(Available records)

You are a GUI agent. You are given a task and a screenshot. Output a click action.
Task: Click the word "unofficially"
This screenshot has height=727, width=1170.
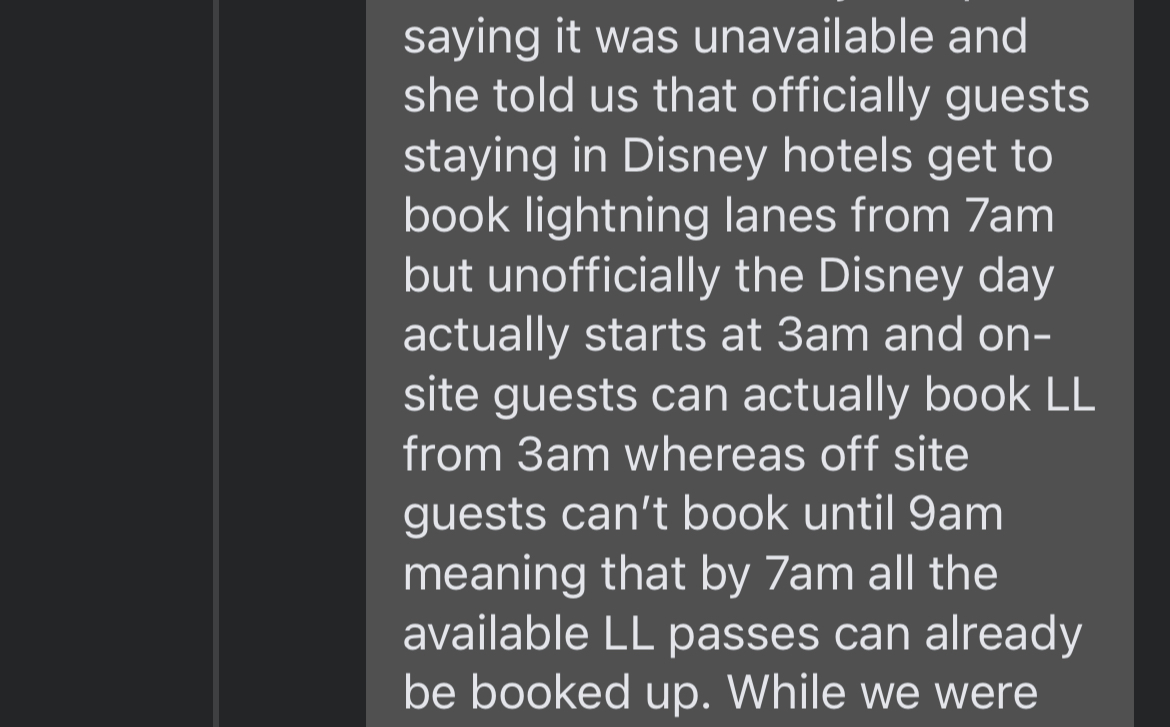coord(603,276)
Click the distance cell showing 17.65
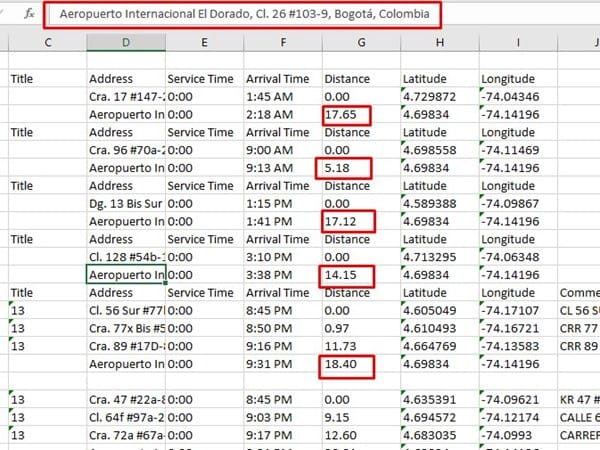 346,115
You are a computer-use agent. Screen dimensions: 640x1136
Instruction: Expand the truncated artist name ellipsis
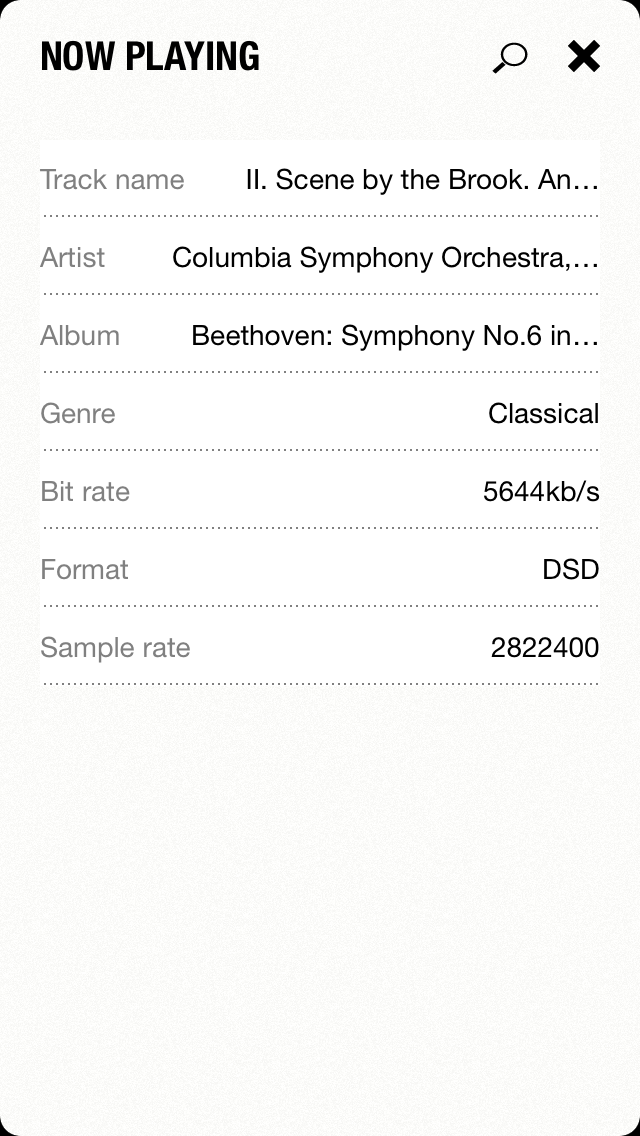(x=589, y=260)
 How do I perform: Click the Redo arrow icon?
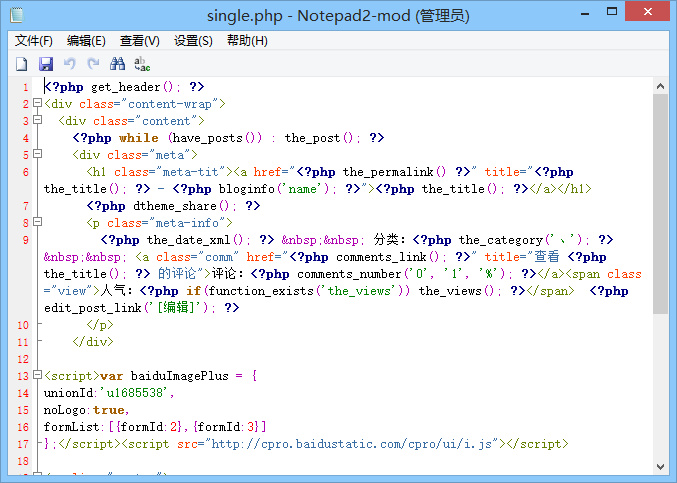click(93, 64)
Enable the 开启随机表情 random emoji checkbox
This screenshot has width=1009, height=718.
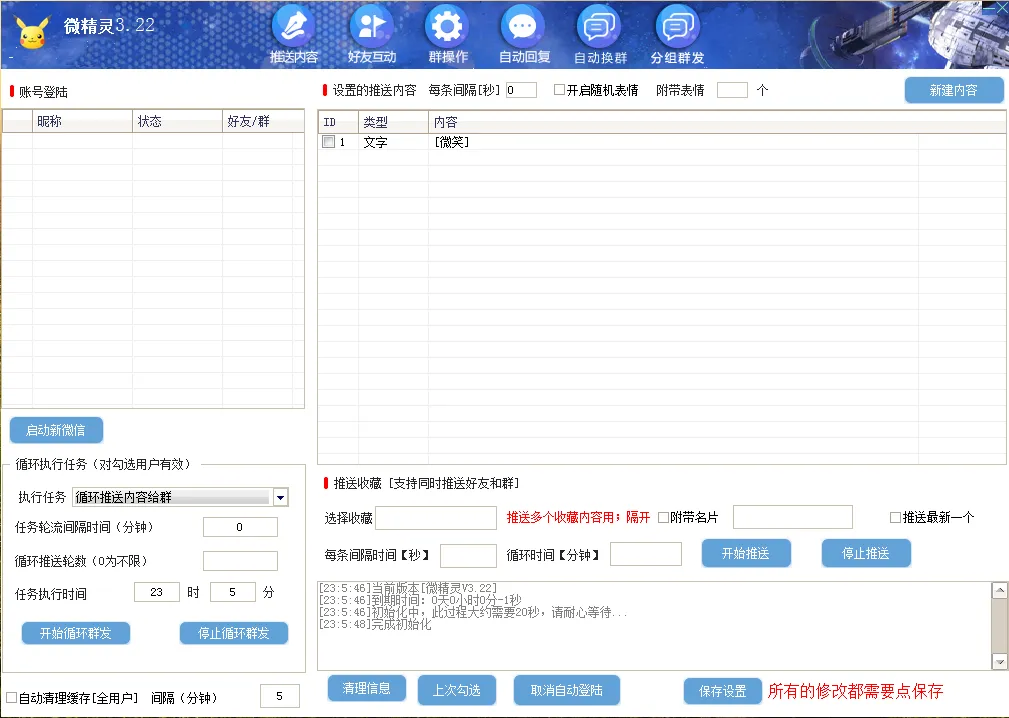pos(558,90)
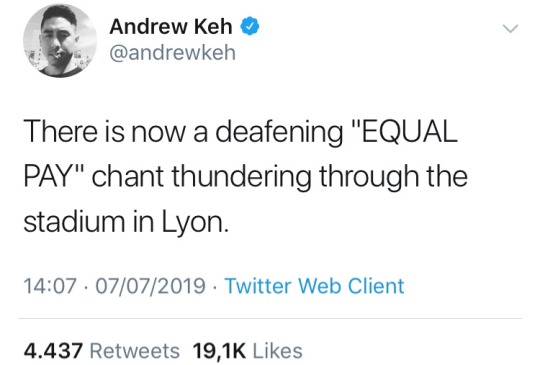Image resolution: width=540 pixels, height=365 pixels.
Task: Click the tweet text starting "There is now"
Action: [246, 176]
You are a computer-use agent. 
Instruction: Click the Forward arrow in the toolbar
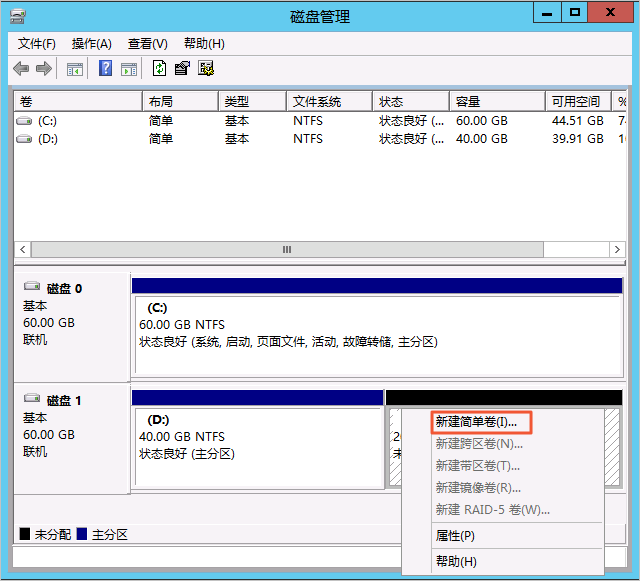pos(43,68)
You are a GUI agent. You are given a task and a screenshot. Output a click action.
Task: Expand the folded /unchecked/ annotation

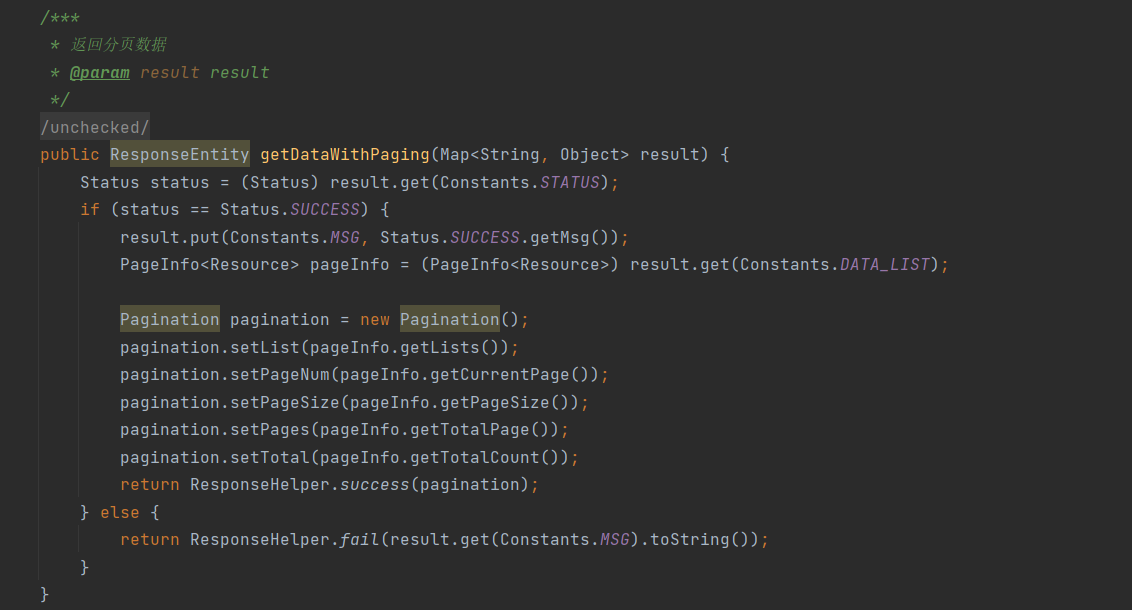[95, 127]
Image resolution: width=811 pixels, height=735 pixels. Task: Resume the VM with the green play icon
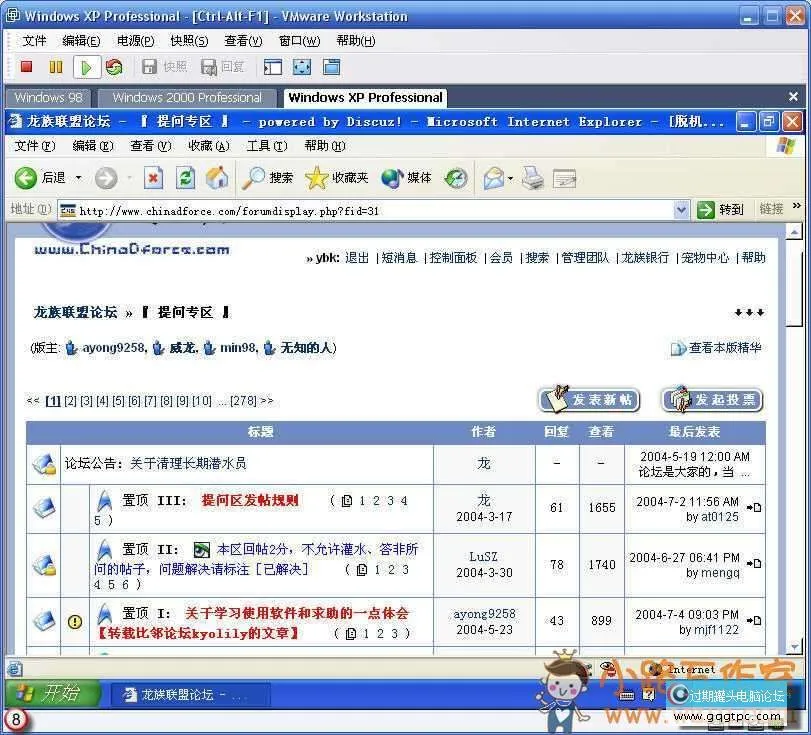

(End Available records)

* **Work to complete**
Look through the records and copy every line that has the word "computer".

* **Finished task**
You are a computer-use agent. Screen dimensions: 640x1136
You are a computer-use agent. 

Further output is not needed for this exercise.